### Work task
All lines from the one containing "You are a computer-use" through the final line of the records below should be reproduced exactly, with the pictures left out.

### Saved data entries
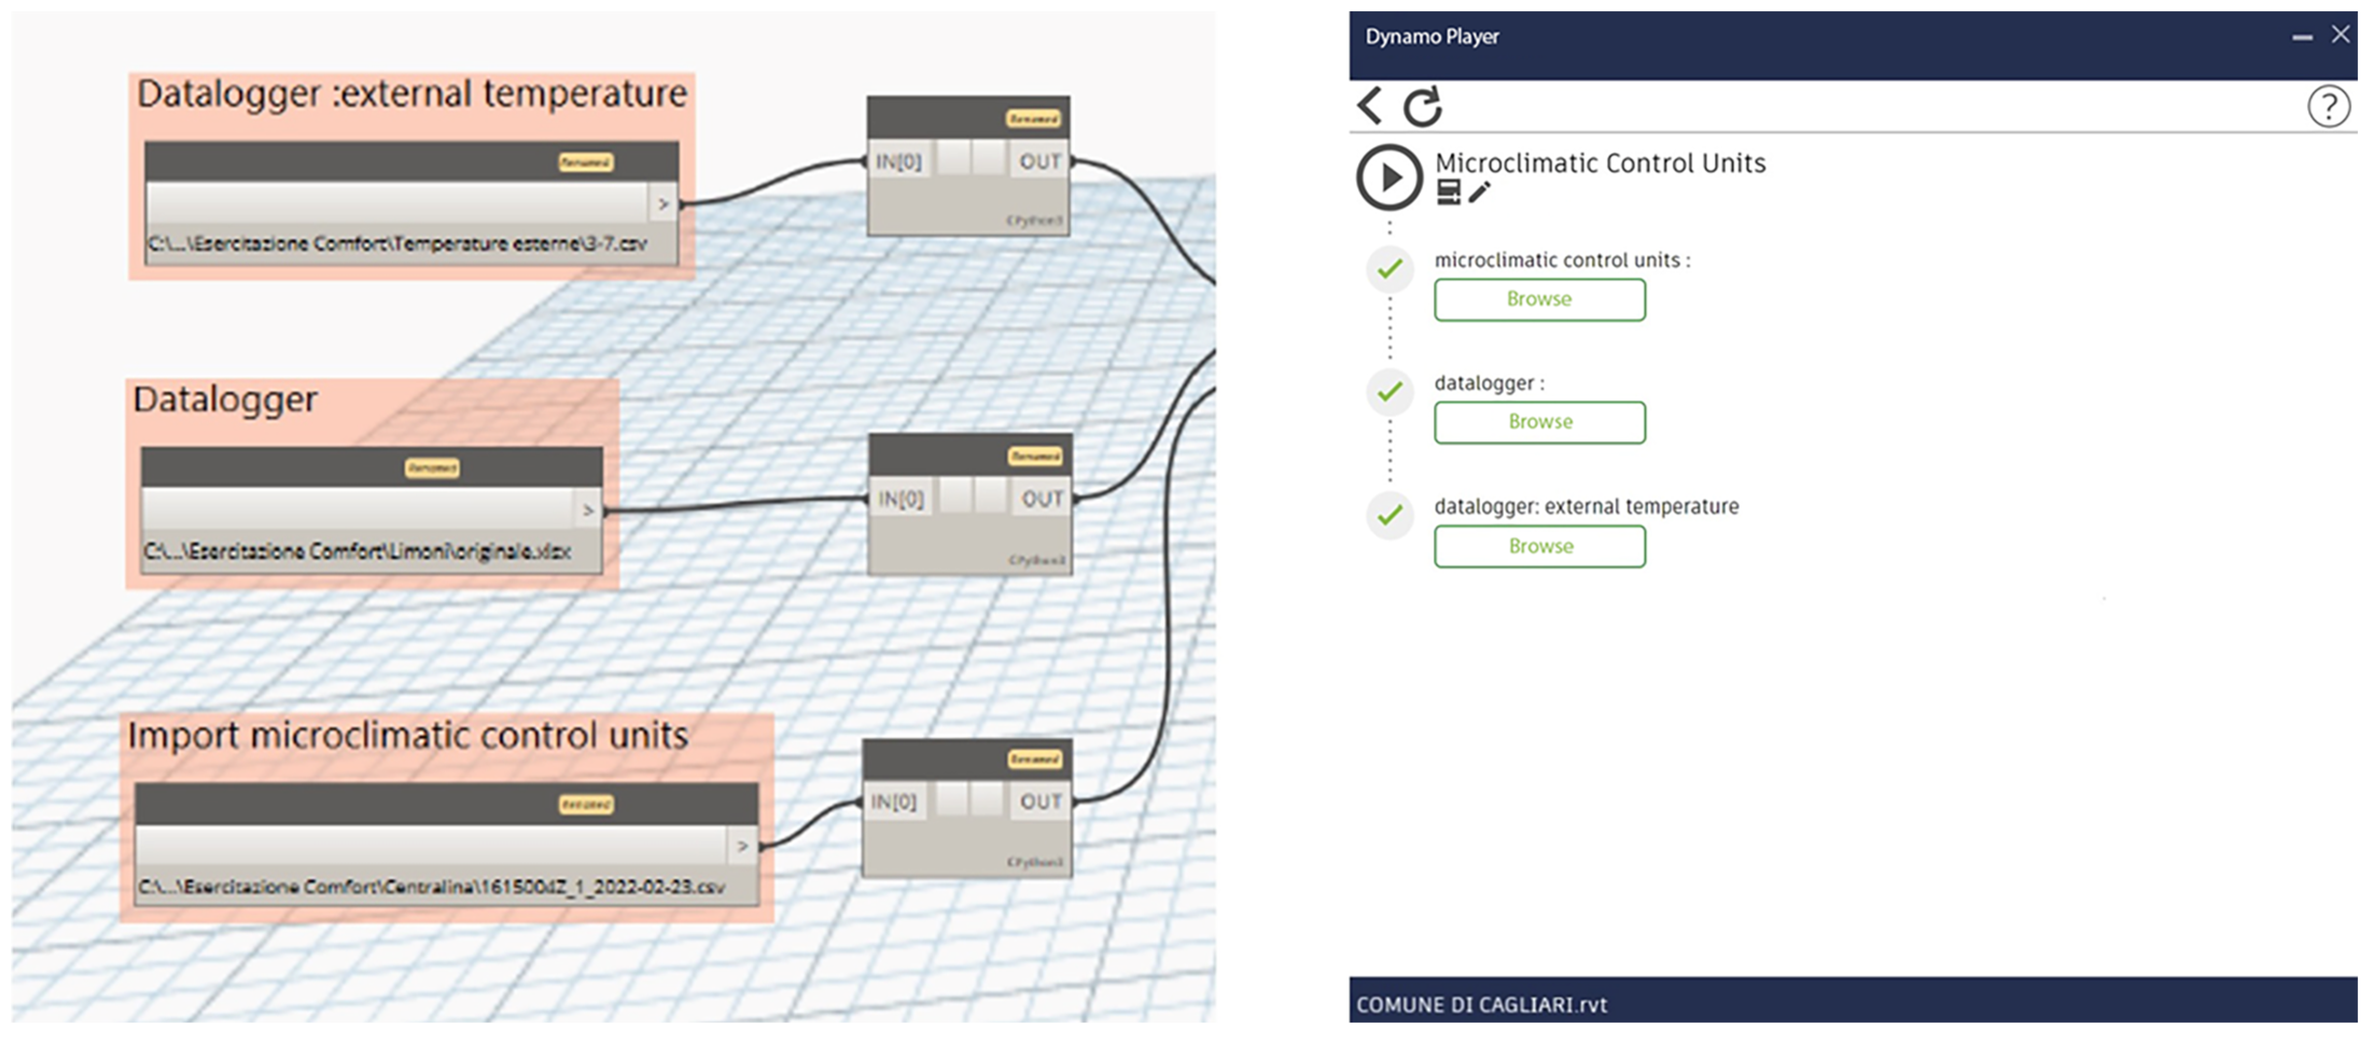This screenshot has width=2368, height=1045.
Task: Click the file path field showing originale.xlsx
Action: tap(357, 551)
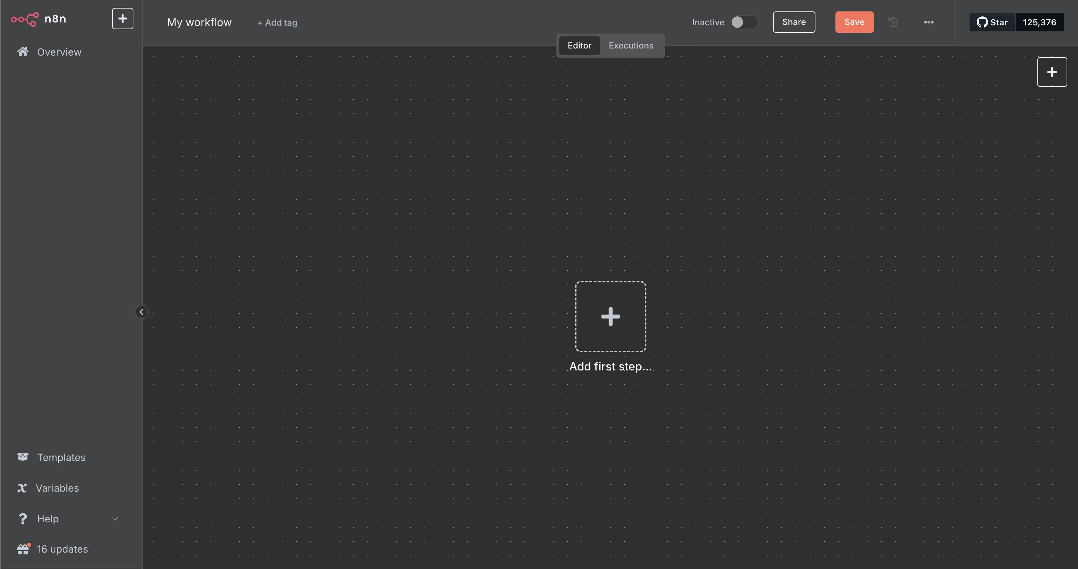Screen dimensions: 1078x569
Task: Expand the Help menu
Action: [47, 518]
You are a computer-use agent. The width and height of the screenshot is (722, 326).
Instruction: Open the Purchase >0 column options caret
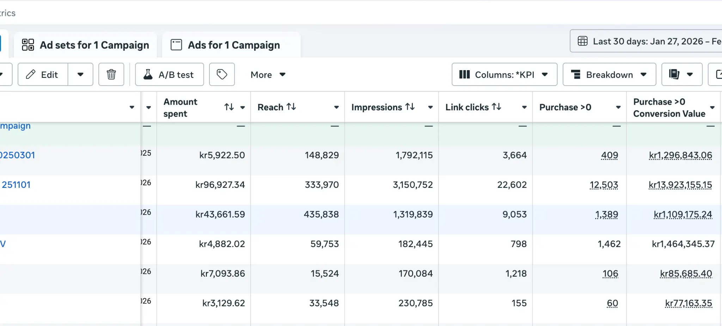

### Task solution
You are a computer-use agent. The width and height of the screenshot is (722, 326).
Instruction: Open the Purchase >0 column options caret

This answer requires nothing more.